Text extract —
I was cruising along this semester running four distance classes, one of which was still in development and another which was in redevelopment and two that were in need of several updates. I was driving at full speed and worked my way up to a 31 hour week - from home with two kids in the midst of snow days. A couple weeks later, I found myself on a second week of insomnia (constantly waking throughout the night), down probably 5 lbs in my weight with no appetite for anything other than peanut M&Ms, sitting in the doctor's office with extreme dry mouth, a cold, and my resting heart rate bouncing between 89 and 117 bpm, and I had "wonky" looking tonsils. This was after pacing the house in circles, the yard in circles, the cul-de-sac in circles.
I was absolutely convinced I was no longer qualified to do anything - anything at all - except maybe fold laundry. I was wrecked with anxiety and an immense fear of watching my life play out. I have never felt so inadequate, hopeless and helpless in my life - not even in postpartum depression. Something just snapped and no deep breathing or rational thought could fix it. It's blowing my mind that it came on so suddenly and strongly. Once I reached out for help from my doctor, I spent three days crying. If you walked up to me or called me to ask how I was, I cried on you. I'm now four weeks past the onset of this meltdown and befuddled by what occurred. As I've sought to process it all, there are several truths I've had to face.
1. If you ask God to draw near, he's not going to leave you hanging. His presence may not be what you expected. It may be in the phone calls with friends you haven't spoken to in months but show you grace in answering the call and helping you sort it out. It may be your dad visiting from out of town to help you come unwound. It may be asking your mom that hard question, "If I didn't do this or if I wasn't accomplishing anything but that, would you still be proud of me?" and seeing that just as you love your own nose-pickin' kids who've not added a thing to their resume, your mom loves you the same. It may be in your spouse's quiet presence as he takes on the load of caring for the kids while you pace the halls. It may be that God shows up by giving you the strength to call the doctor and make the visit you know you need to make. For me, it was all these things. I found Him in sunshine, on the recumbent bike at the YMCA, in the handfuls of spinach in my smoothie, in discussions with my sisters, and in notes from my son.

Exercise A — List every place or thing the writer names in the last sentence of the essay about the semester meltdown as where God was found.
Exercise B — Please condense the paragraph beginning "I was absolutely convinced" in the essay about the semester meltdown into a short list that keeps its main facts.
Exercise C — Extend the essay about the semester meltdown, starting right after its final sentence.

Source data —
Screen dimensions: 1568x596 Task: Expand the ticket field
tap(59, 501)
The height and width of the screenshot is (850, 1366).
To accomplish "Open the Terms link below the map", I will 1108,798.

Final answer A —
- Sunshine
- The recumbent bike at the YMCA
- The handfuls of spinach in the smoothie
- Discussions with the writer's sisters
- Notes from the writer's son

Final answer B —
- I felt unqualified for anything except perhaps folding laundry.
- Anxiety and an immense fear of watching my life play out overwhelmed me.
- I had never felt so inadequate, hopeless and helpless, not even during postpartum depression.
- Something snapped, and neither deep breathing nor rational thought could fix it; it came on suddenly and strongly.
- After reaching out to my doctor, I cried for three days, including on anyone who asked how I was.
- Four weeks after the onset, I remain befuddled and have had to face several truths while processing it.

Final answer C —
2. The constant striving and pursuits are all garbage, and it is absolutely okay that they are garbage. Philippians 3:8 states, "What is more, I consider everything a loss because of the surpassing worth of knowing Christ Jesus my Lord, for whose sake I have lost all things. I consider them garbage, that I may gain Christ". I don't mean to minimize the work we do to pay the bills or the work we do for higher purposes, but in the shadow of the fullness that comes from knowing Jesus, they are nothing more than a burst of foul wind. As I began to decompose those feelings of purposelessness and inadequacy, I was confronted by the fact that for so long I've sought to inject meaning and purpose into what I do, and it took being stripped of all passion and goals to rediscover passion in Jesus. I've sought meaning, and what I should have sought was Him.
3. I carry a lot of fears that come from failing to believe that God will not withhold his goodness from me. Psalm 84:11 states, "For the LORD God is a sun and shield; the LORD bestows favor and honor; no good thing does he withhold from those whose walk is blameless." Here's the caveat (for me at least): when I start to fear that I'm missing out (whatever that ideal life/work/calling/relationship combination might be), I walk far from a blameless path and I do miss out on his goodness. I don't know what "good thing" from that passage actually is. I suspect that it has more to do with dwelling in the presence of God rather than a vacation home at the beach or material blessing. Either way, the soul turned towards Jesus knows no lack.
4. I have to eat and sleep and exercise my physical body, or else I will fall apart. These are daily goals. No matter what my long-term goals may or may not be, I still have to approach each day as a singular step in this journey. As a woman who has chosen to forgo a typical career of people with my level of education to stay home and raise children, I have to carefully assess whether the standards I hold for myself are fair for me. Sometimes, in fretting over what this choice looks like for the next 30 years and feeling like I am doing nothing well, I forget those daily goals and to celebrate the blessings around me.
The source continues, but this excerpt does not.